Нина Цыркун. Вселенная супергероев. Американский кинокомикс: история и мифология. М.; Екатеринбург: Кабинетный ученый, 2020
Раздвоенность супергероя, наличие «скрытой идентичности» — это лишь один из аспектов его личности. Следуя О. М. Фрейденберг, надо сказать, что этот факт восходит к мифологическому происхождению героев: «Каждое божество света и производительных сил имеет аспект, в котором то же начало является разрушительным и темным; любовь становится войной, возлюбленный — воином или военным, кроткий бог — разбойником или пиратом». Обращаясь к более близким для нас временам, отметим, что, по мнению ряда авторов, темная сторона личности — это вариант так называемого русского двойничества, выраженного Ф. М. Достоевским в метафоре «подполья». Как пишет В. Н. Захаров, «это авторское слово Достоевского стало знаком особого, но типичного, по мнению писателя, состояния современного человека, его социально-психологического комплекса. Так Достоевский назвал тот „остаток” личности, который человек не реализовывал в социальном общении. Это то, о чем молчит человек». Метафоре Достоевского, по-видимому, соответствует комплекс Тени, этого сокровенного внутреннего «я» личности. Однако раздвоенность не всегда воплощается в образе одного человека; его alter ego может быть вынесено вовне, стать не фантастическим, а реальным двойником, и в этом случае корректно говорить об удвоении персонажа, о придании позитивному образу супергероя негативного образа контргероя-антагониста, столь же грандиозного по масштабам своего злодейства, сколь благороден и потенциально безграничен в возможностях протагонист. [...]
Можно выделить три основных варианта или формы двойничества в комиксе. Во-первых, рассмотренное ранее двойничество в форме внутреннего раскола, существования героя в его публичной и теневой жизни («двойной идентичности»), которое обеспечивает неоднозначность, многогранность, противоречивость персонажа, а стало быть, делает более объемным и само повествование, входит в природу жанра, организованного тайной и приключением.
Во-вторых, дуальность — противостояние «положительного» протагониста и его «отрицательного» антагониста, которое в повествовании комикса оказывается доминантой действия, причем диалогическое построение сюжета обусловливает персонифицированную в противостоящих друг другу образах этическую симметрию, свойственную культурной идеологии эпохи модерна. На этом противопоставлении главных героев строится сюжетика историй про Супермена и его заклятого врага Лекса Лютора, Бэтмена и Джокера, Человека-Паука и Зеленого Гоблина, Хеллбоя и Принца Нуады, Тора и его брата Локи и т. д.

.....

Поставленные задачи -
(a) Почему, согласно отрывку, первая форма двойничества в комиксе делает более объемным само повествование? Ответьте в одном–трех предложениях.
(b) Согласуются ли с отрывком следующие утверждения? На каждое ответьте «да» или «нет» и дословно приведите решающие слова отрывка.
(i) По Фрейденберг, у каждого божества света есть аспект, в котором то же начало оказывается разрушительным и темным.
(ii) Раздвоенность супергероя всегда воплощается в образе одного человека.
(iii) Метафора «подполья» принадлежит В. Н. Захарову.
(c) Повторите слово в слово все, что стоит в отрывке от слов «Во-вторых, дуальность —» и вниз вплоть до слов «Локи и т. д.».

Исходные данные -

.....

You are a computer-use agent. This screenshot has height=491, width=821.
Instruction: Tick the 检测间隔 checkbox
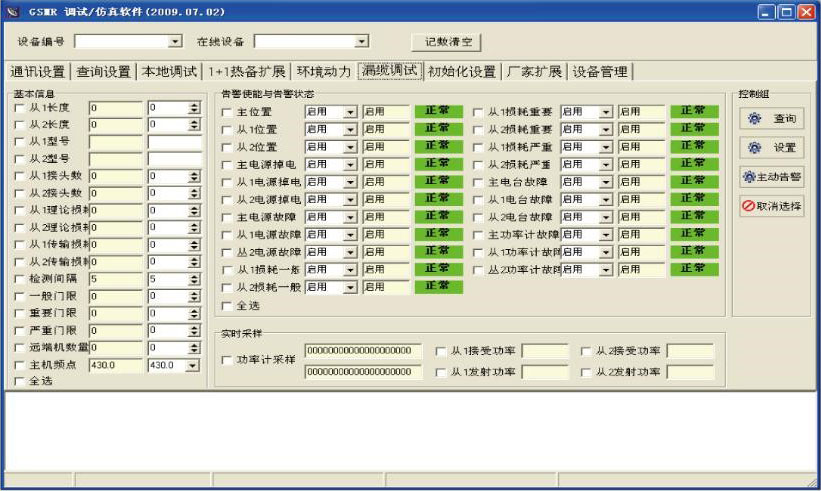point(20,279)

.....

Письменные ответы -
(a) Внутренний раскол, то есть существование героя в публичной и теневой жизни, придает персонажу неоднозначность, многогранность и противоречивость. Благодаря этому и само повествование становится более объемным.

(b)
(i) Да: «Каждое божество света и производительных сил имеет аспект, в котором то же начало является разрушительным и темным».
(ii) Нет: «раздвоенность не всегда воплощается в образе одного человека».
(iii) Нет: «выраженного Ф. М. Достоевским в метафоре».

(c)
Во-вторых, дуальность — противостояние «положительного» протагониста и его «отрицательного» антагониста, которое в повествовании комикса оказывается доминантой действия, причем диалогическое построение сюжета обусловливает персонифицированную в противостоящих друг другу образах этическую симметрию, свойственную культурной идеологии эпохи модерна. На этом противопоставлении главных героев строится сюжетика историй про Супермена и его заклятого врага Лекса Лютора, Бэтмена и Джокера, Человека-Паука и Зеленого Гоблина, Хеллбоя и Принца Нуады, Тора и его брата Локи и т. д.